車検を通すか乗り換えるか?高すぎる見積もりで迷った時の「損得計算」と判断基準

かしこい中古車購入術

この記事でわかること
・車検代と乗り換え費用の「論理的な比較計算」のやり方
・車検を通す方が確実に「損」になる3つのタイミング
・ディーラーの高額な見積もりを適正価格に下げる裏技

ディーラーで車検の見積もりを出してもらったら「20万円です」って言われた…。こんなに払うなら、いっそ新しい車に買い替えた方が得なのかな?

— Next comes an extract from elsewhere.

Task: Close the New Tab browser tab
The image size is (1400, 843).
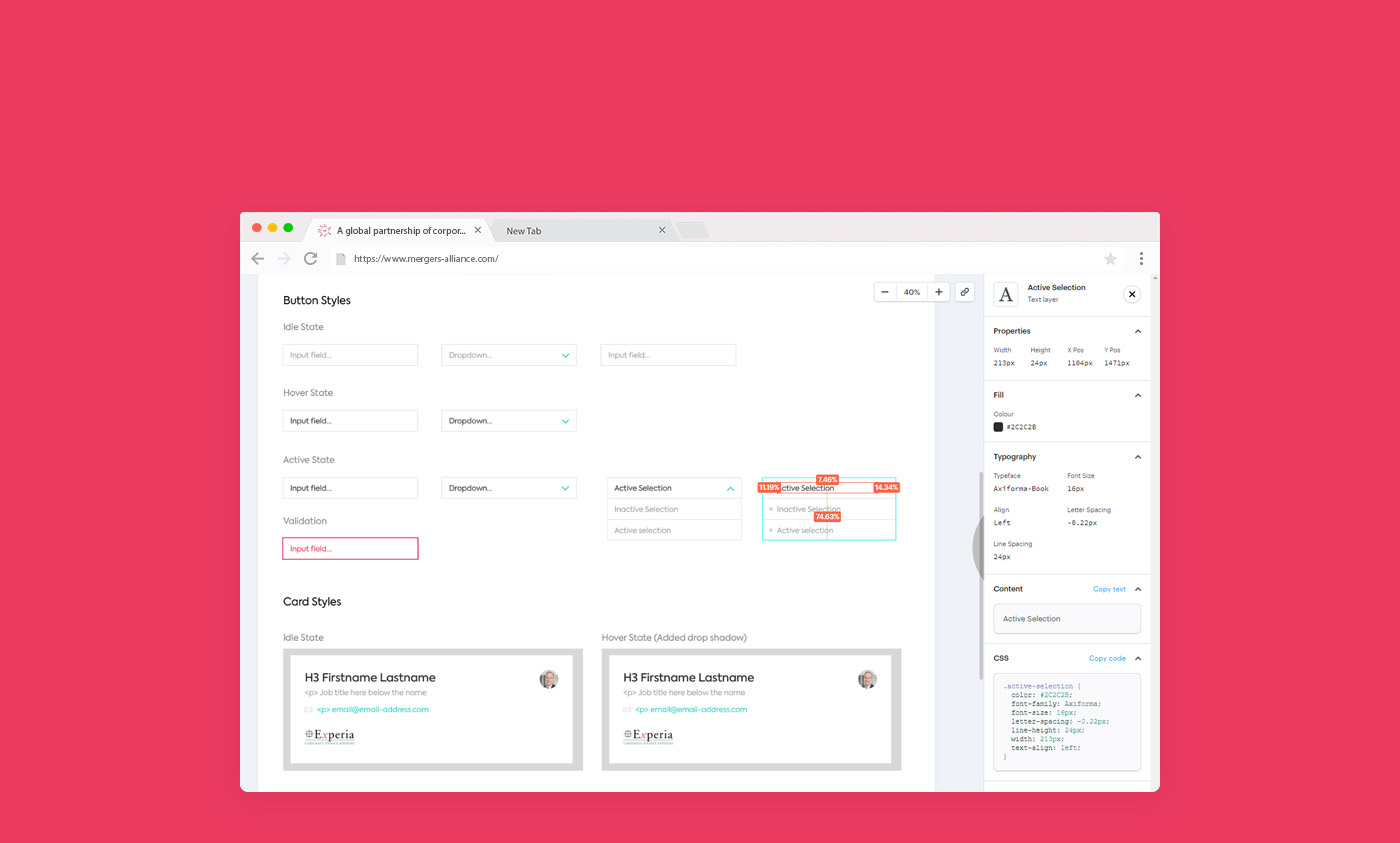Action: click(662, 230)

その気持ち、痛いほど分かります。でも、一時の感情で買い替えると逆に大損することがあります。まずは冷静に「算数(損得計算)」をしてみましょう。

「予想以上に車検代が高かった!」 そのショックから、勢いで新しい車のカタログをめくり始めている方は、少しだけ深呼吸してストップしてください。

車検代の20万円はたしかに痛い出費ですが、新しい車を買うには100万〜200万円というさらに大きなお金が動きます。「車検代がもったいないから買い替える」というのは、実は論理的に計算するとかえって出費を増やしているケースが非常に多いのです。

この記事では、今の車を直して乗るか、新しく買い替えるか迷った時に、誰もが自分で答えを出せる「損得計算のやり方」と「明確な判断基準」をフラットな目線で解説します。

第1章:まずは冷静に「算数」をしよう(損得計算)

車検を通すか買い替えるか迷ったら、金額のケタに惑わされず、「これから毎月いくら車にお金を払うのか(月割りのコスト)」に換算して比較するのが一番論理的です。

例として、「車検代20万円」と言われた今の車を車検に通す場合と、「200万円」の新しい車に買い替える場合を比較してみましょう。

パターンA:20万円払って車検を通す(あと2年乗る)

車検は2年間有効なので、かかった費用を「24ヶ月」で割ります。

  • 200,000円 ÷ 24ヶ月 = 約8,300円 / 月

パターンB:200万円の車に買い替える(10年乗る前提)

新しい車を長く10年(120ヶ月)乗る計算で割ってみます。

  • 2,000,000円 ÷ 120ヶ月 = 約16,600円 / 月

💡 計算の結論
月割りコストで比較すると、実は「どんなに高額な車検でも、直して今の車に乗り続けた方が、多くの場合、金銭的な出費は圧倒的に少ない(安い)」ということが分かります。 「修理代がもったいないから新車を買う」というのは、節約の観点から見ると完全に矛盾しているのです。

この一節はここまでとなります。